→ Task prompt: Lines from the one holding "Werbetexte (123, 1152)" through the end of the entries, inclusive, form the whole output; reproduce them exactly and omit pictures.

Pixel coordinate grounding data
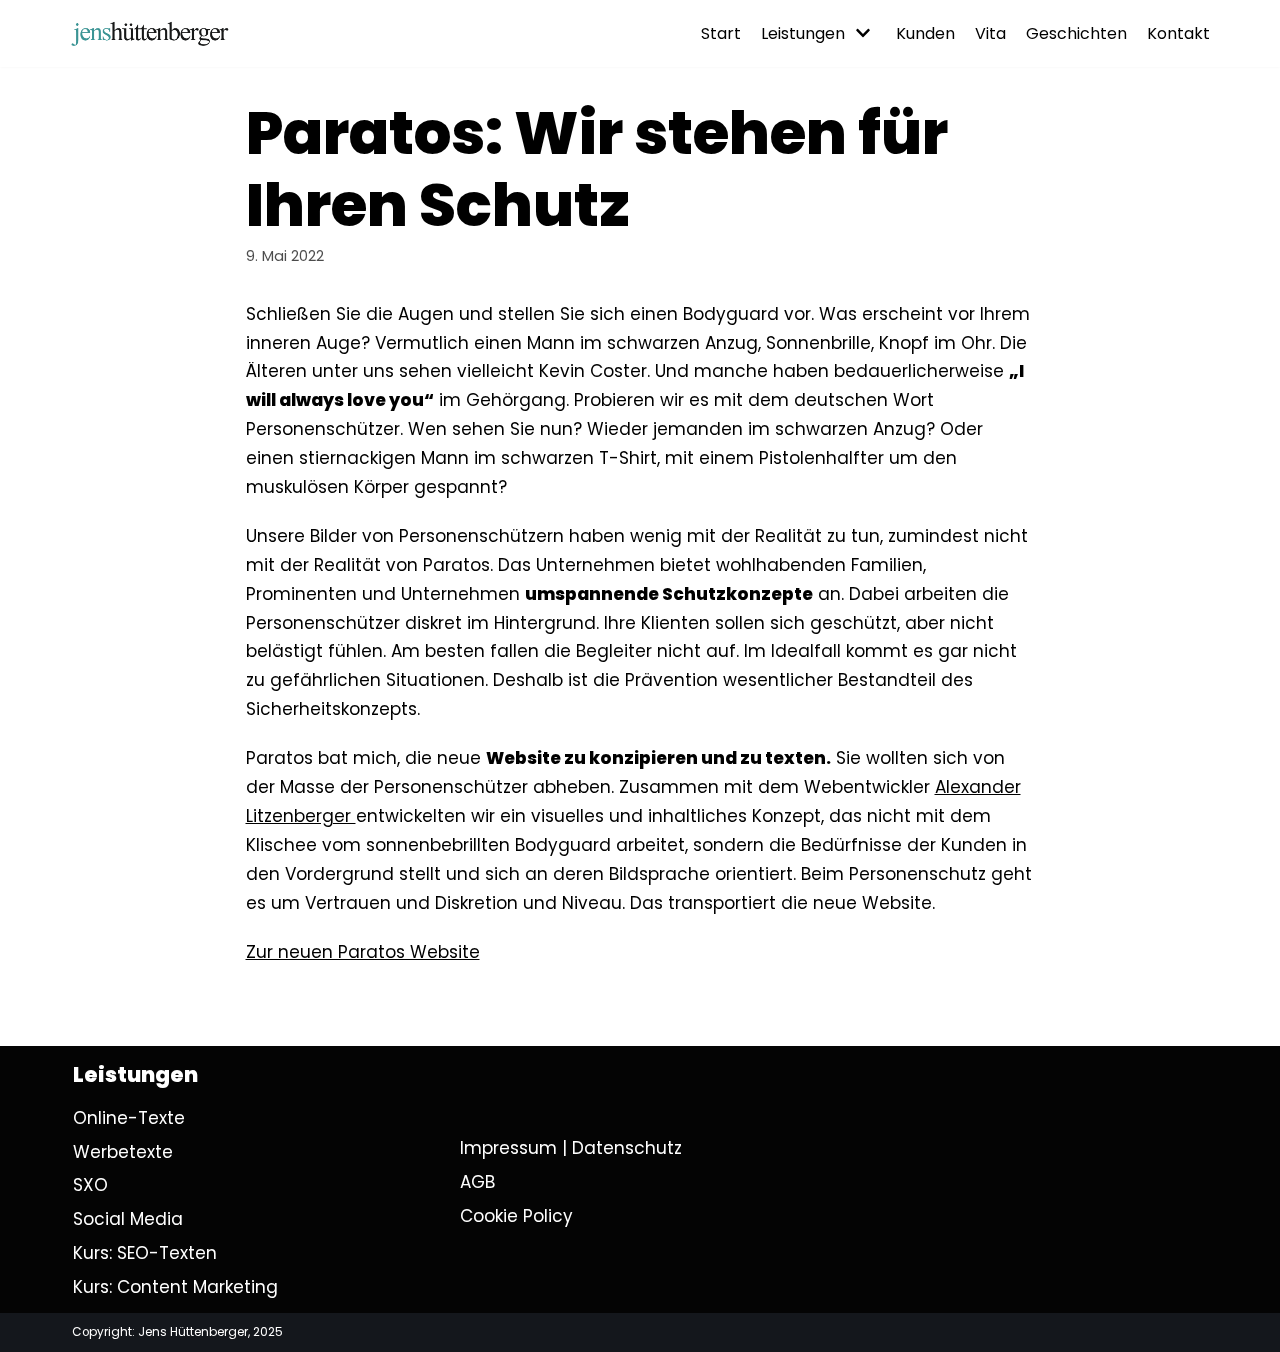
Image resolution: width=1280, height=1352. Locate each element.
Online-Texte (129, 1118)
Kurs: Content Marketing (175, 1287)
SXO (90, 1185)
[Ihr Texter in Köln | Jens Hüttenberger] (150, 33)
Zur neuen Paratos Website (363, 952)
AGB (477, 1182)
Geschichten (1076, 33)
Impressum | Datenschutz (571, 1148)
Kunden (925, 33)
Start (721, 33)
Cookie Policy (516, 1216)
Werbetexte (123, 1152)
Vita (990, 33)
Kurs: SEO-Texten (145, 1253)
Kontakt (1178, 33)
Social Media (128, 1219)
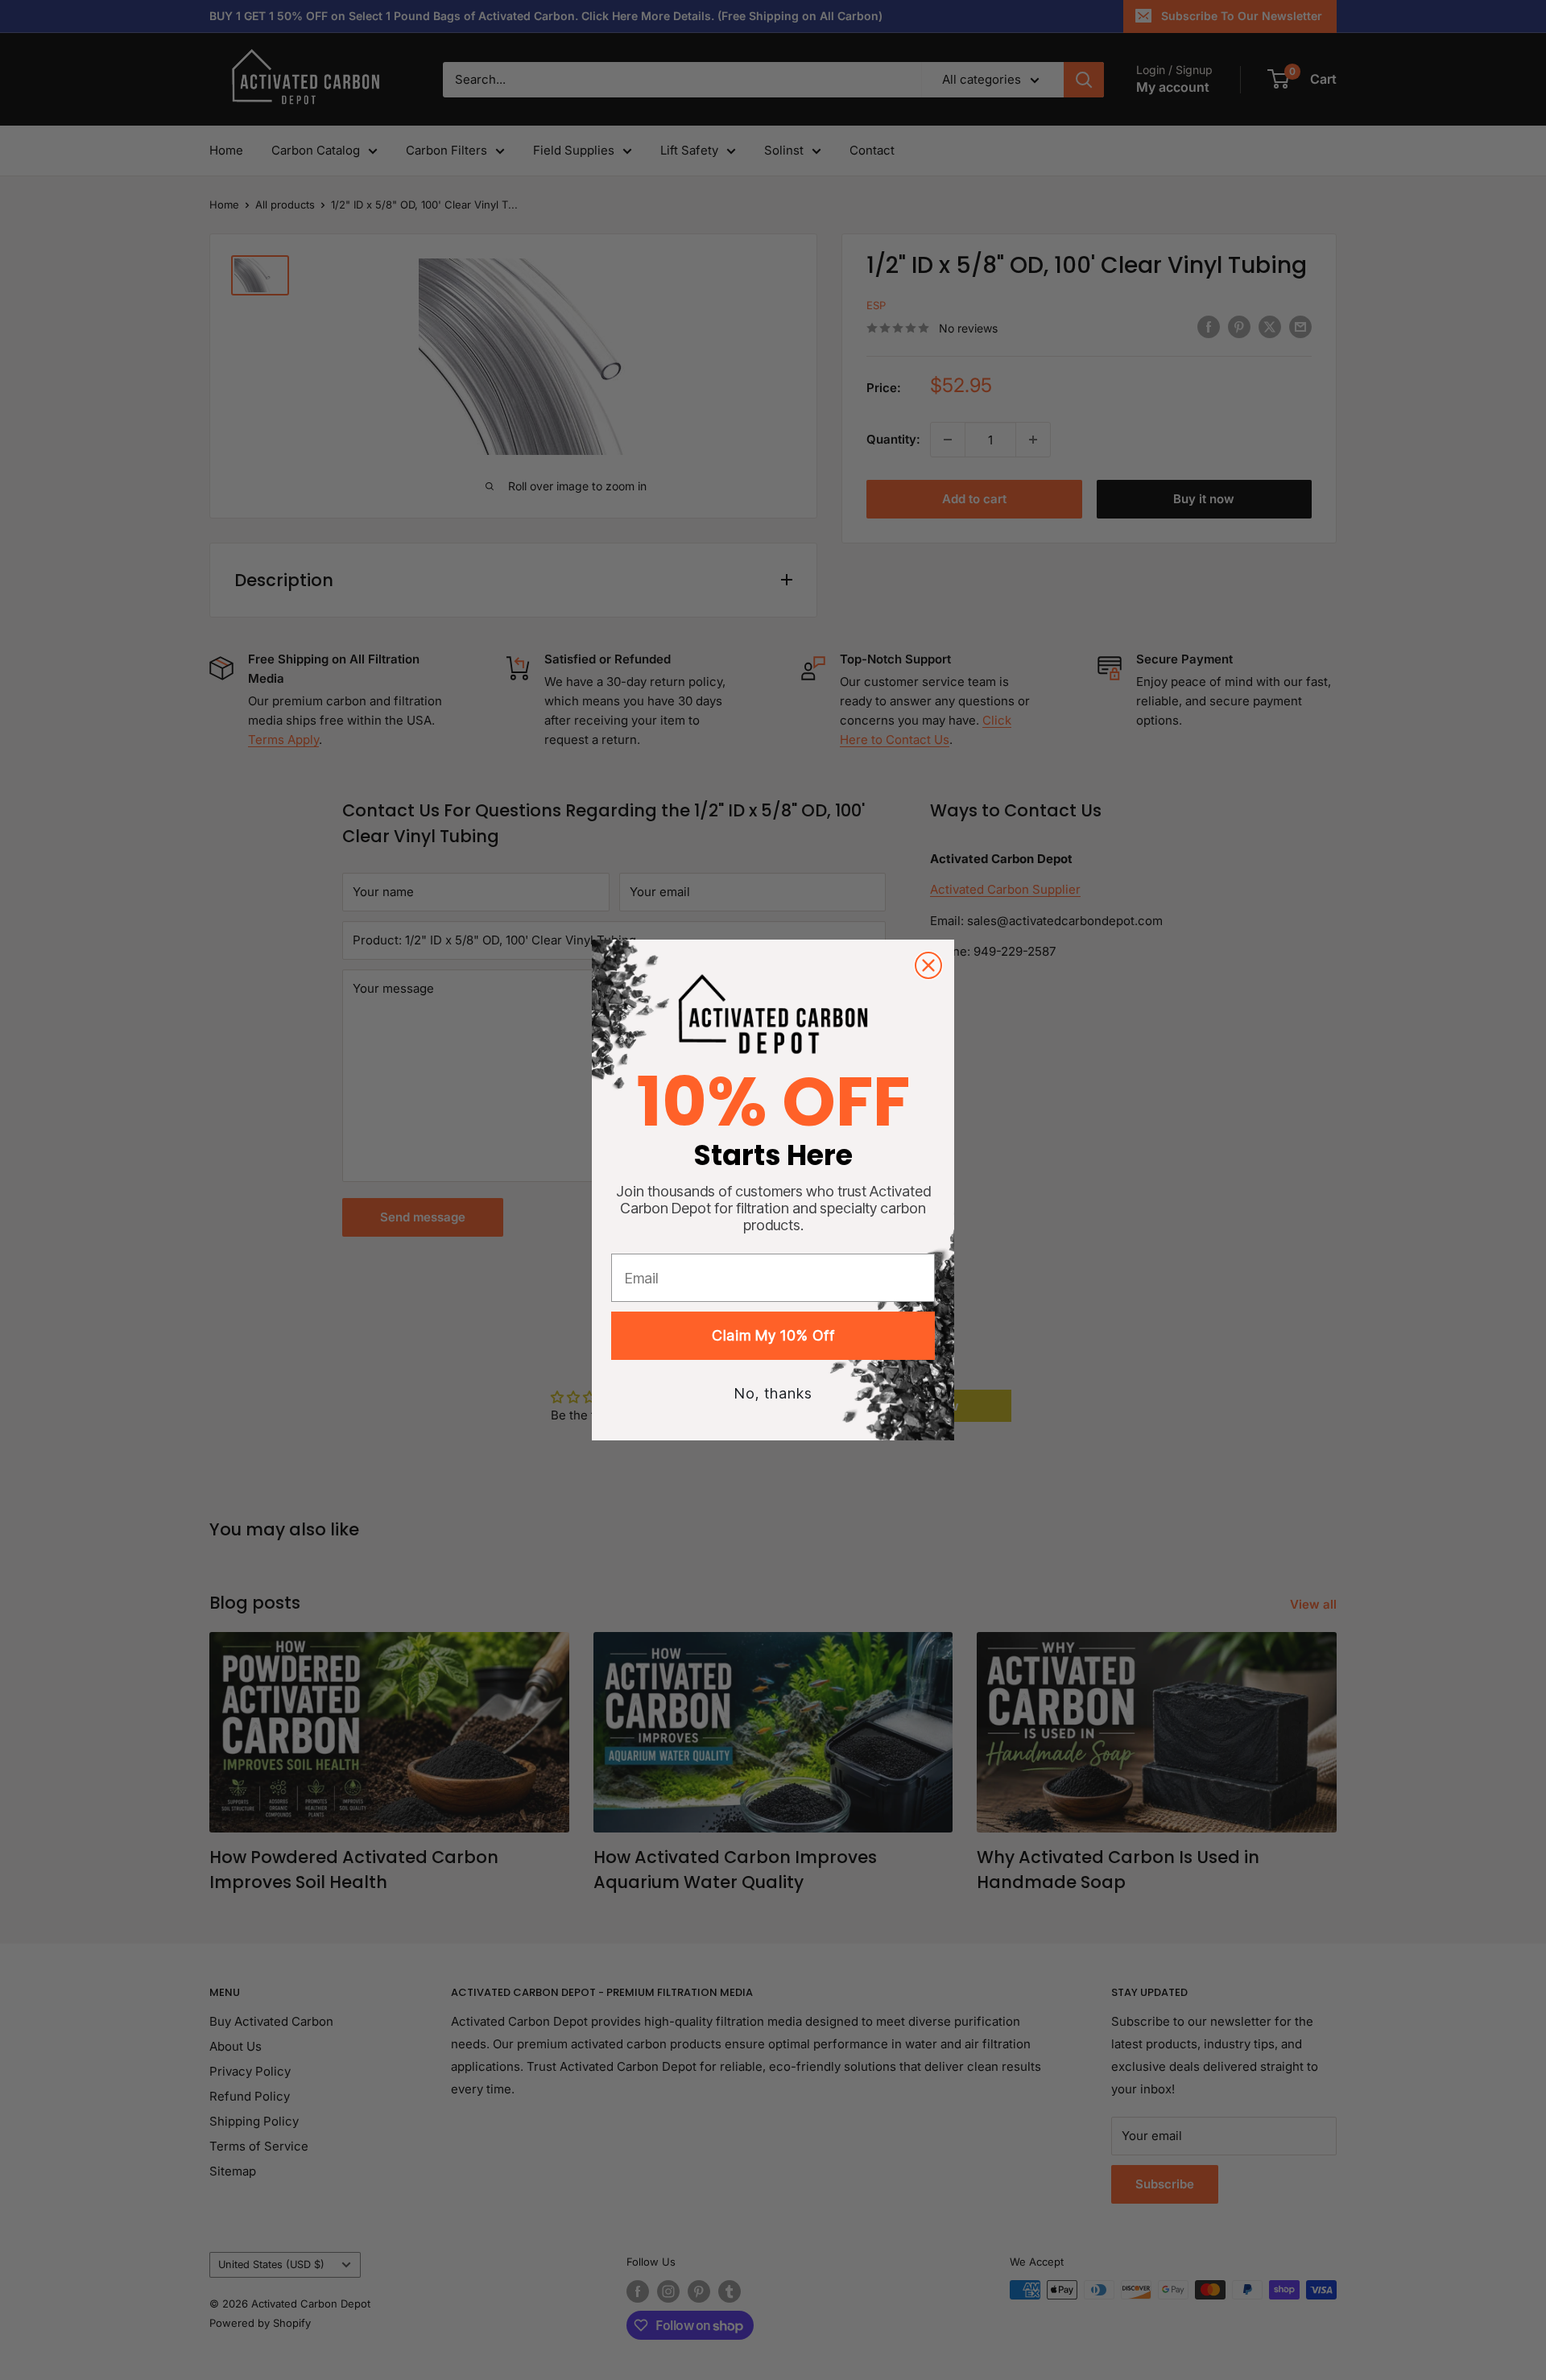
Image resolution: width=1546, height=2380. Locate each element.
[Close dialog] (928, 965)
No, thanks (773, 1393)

→ Task solution:
Werbetexte (123, 1152)
Vita (990, 33)
Kurs: SEO-Texten (145, 1253)
Kontakt (1178, 33)
Social Media (128, 1219)
Image resolution: width=1546, height=2380. Locate each element.
[Close dialog] (928, 965)
No, thanks (773, 1393)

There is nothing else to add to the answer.